De nuevo en este análisis el autor nos muestra su incapacidad crítica, según afirma su texto, nunca conoció juegos de pelea como Punch Out o Double Dragon, que precedieron por muchos años a Street Fighter (según él se revolucionaron y llenaron de violencia en forma general a partir de éste último, ¿qué nunca jugó "Narc" o "Vendetta"? ... Creo que no). De videojuegos siempre han existido géneros, la violencia y el tema de las peleas ha existido desde hace mucho, recuerdo uno de los primeros videojuegos con esa temática que fue Karate Champ y Gladiator a principios de la década de los ochenta, videojuegos que hoy en día se ven casi tan primitivos como Pong o Space Invaders. Es verdad que los medios influyen en los comportamientos de la sociedad, pero esto no significa que debamos prohibir y violar los derechos a la libertad de expresión a quien sea (así se trate de una transnacional como Atari o Nintendo), porque además resulta inútil. Hay que analizar además bajo que circunstancias un niño se deja influenciar por un medio y de que manera lo hace, ¿o acaso todos los que hemos jugado videojuegos y somos consumidores de los cómics nos convertiremos en asesinos inmisericordes inevitablemente? Según la película de Michael Moore: "Bowling for Columbine" ("Masacre en Columbine"), se podría pensar que son los bolos o boliche lo que indujo a los jóvenes asesinos a disparar a sus compañeros de escuela. Le recomendamos a Ernesto ver esa película y replantearse sus ideas sobre la influencia de la música, videojuegos (que de aquel suceso el videojuego de Doom y la música de Marilyn Manson fueron culpados) y los cómics sobre la juventud.
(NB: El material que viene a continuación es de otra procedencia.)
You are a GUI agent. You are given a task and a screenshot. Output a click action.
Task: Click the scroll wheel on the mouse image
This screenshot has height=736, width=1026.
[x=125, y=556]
Y es que sucede que la violencia en los videojuegos existe desde el personaje que el autor reconoce como precursor de estos: Pacman. El simple hecho de imaginar que venceremos a un oponente con una simple pastilla, o con una barra que rebota a una pelota cuadrada puede hacernos pensar en algo violento (Pong). La competitividad deportiva es en realidad una insitación a la violencia, proviene de los gladiadores. Y sin embargo, no andamos golpeando por ahí a los tenistas de igual forma que cuando conducimos no atropellamos a la gente sólo por el hecho de que lo hemos jugado en un sistema de video para computadoras.